وَإِذَا قُرِئَ الْقُرْآنُ فَاسْتَمِعُوا لَهُ وَأَنْصِتُوا لَعَلَّكُمْ تُرْحَمُونَ ﴿ ٢٠٤
Artinya: “Dan apabila dibacakan Al Quran, maka dengarkanlah baik-baik, dan perhatikanlah dengan tenang agar kamu mendapat rahmat”. (Q. S. Al-A’raf : 204)
Sejalan dengan firman Allah SWT tersebut, Nabi Muhammad SAW juga menjelaskan dalam hadisnya sebagai berikut:
ﻗَﺎﻝَ اﺑْﻦُ ﻋَﺒَّﺎﺱٍ ﺭَﺿِﻲَ اﻟﻠَّﻪُ ﻋَﻨْﻬُﻤَﺎ “ ﻛَﺎﻥَ ﺭَﺳُﻮﻝُ اﻟﻠَّﻪِ ﺻَﻠَّﻰ اﻟﻠَّﻪُ ﻋَﻠَﻴْﻪِ ﻭَﺳَﻠَّﻢَ ﺃَﺟْﻮَﺩَ اﻟﻨَّﺎﺱِ ﺑِﺎﻟْﺨَﻴْﺮِ ﻭَﻛَﺎﻥَ ﺃَﺟْﻮَﺩَ ﻣَﺎ ﻳَﻜُﻮﻥُ ﻓِﻲ ﺭَﻣَﻀَﺎﻥَ ﺣِﻴﻦَ ﻳَﻠْﻘَﺎﻩُ ﺟِﺒْﺮِﻳﻞُ ﻭَﻛَﺎﻥَ ﺟِﺒْﺮِﻳﻞُ ﻋَﻠَﻴْﻪِ اﻟﺴَّﻼَﻡُ ﻳَﻠْﻘَﺎﻩُ ﻓِﻲ ﻛُﻞِّ ﻟَﻴْﻠَﺔٍ ﻣِﻦْ ﺭَﻣَﻀَﺎﻥَ ﻓَﻴُﺪَاﺭِﺳُﻪُ اﻟْﻘُﺮْﺁﻥَ ﻓَﻠَﺮَﺳُﻮﻝُ اﻟﻠَّﻪِ ﺻَﻠَّﻰ اﻟﻠَّﻪُ ﻋَﻠَﻴْﻪِ ﻭَﺳَﻠَّﻢَ ﺣِﻴﻦَ ﻳَﻠْﻘَﺎﻩُ ﺟِﺒْﺮِﻳﻞُ ﺃَﺟْﻮَﺩُ ﺑِﺎﻟْﺨَﻴْﺮِ ﻣِﻦْ اﻟﺮِّﻳﺢِ اﻟْﻤُﺮْﺳَﻠَﺔِ “ ﺭﻭاﻩ اﻟﺒﺨﺎﺭﻱ
Artinya : “Ibnu Abbas berkata bahwa Rasulullah Saw. adalah paling dermawannya manusia. Kedermawanan beliau paling terlihat ketika Ramadhan saat didatangi oleh Jibril. Ia datang kepada Nabi tiap malam di bulan Ramadhan, kemudian Jibril membacakan (mudarasah) Al-Quran kepada Nabi. Sungguh kedermawanan Nabi dengan kebaikan seperti angin yang berhembus” (HR. Al-Bukhari)

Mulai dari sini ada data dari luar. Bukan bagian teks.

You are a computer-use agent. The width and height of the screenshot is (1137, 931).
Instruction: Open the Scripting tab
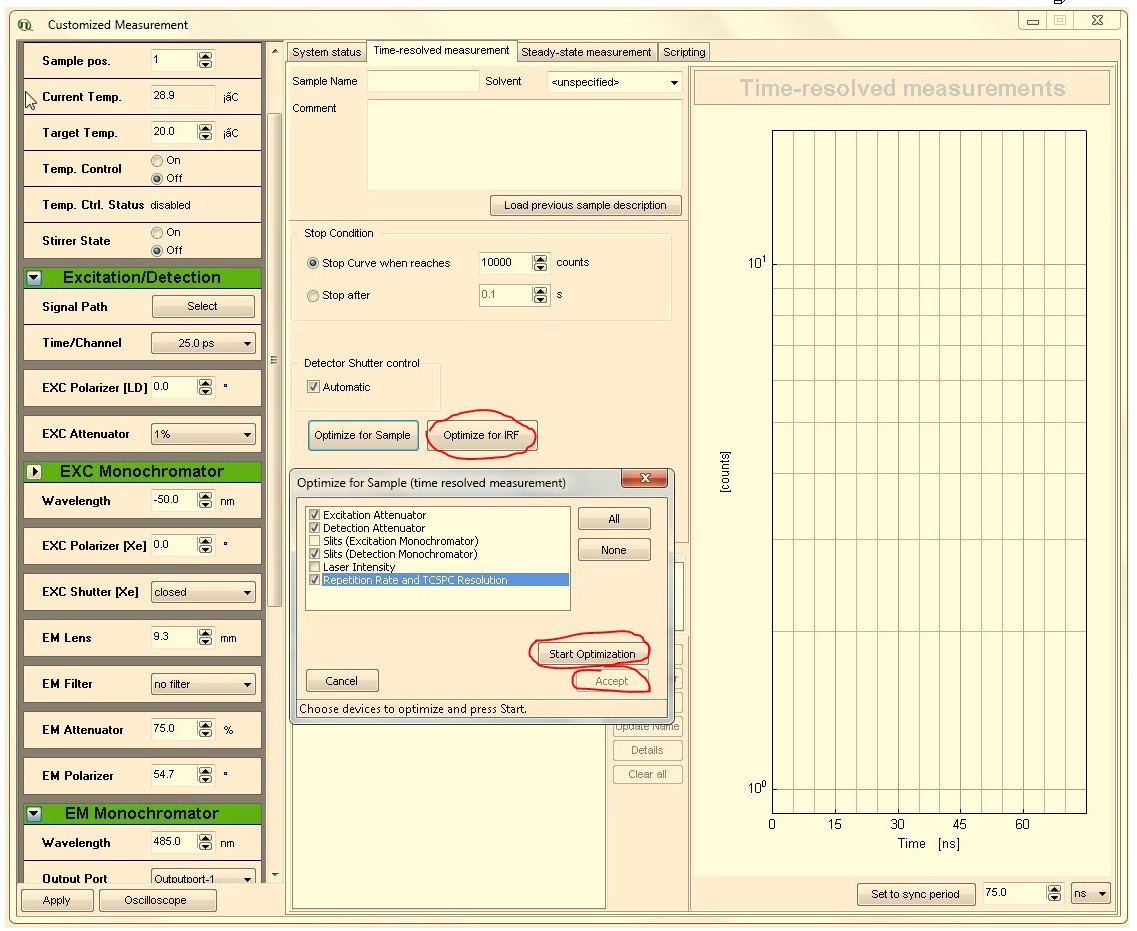[684, 52]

Apa maksud mudarasah dalam hadis diatas? (lagi-lagi) Imam An-Nawawi, ahli hadis dan ahli Fikih Syafiiyah dalam kitabnya yang lain, Al-Majmu’ Syarh Al-Muhadzdzab menjelaskan bahwa Ulama Syafi’iyah menganjurkan memperbanyak membaca dan mudarasah Al-Quran di bulan Ramadhan, yaitu seseorang membaca Al-Quran kepada orang lain dan orang lain tersebut membacakan Al-Quran untuknya.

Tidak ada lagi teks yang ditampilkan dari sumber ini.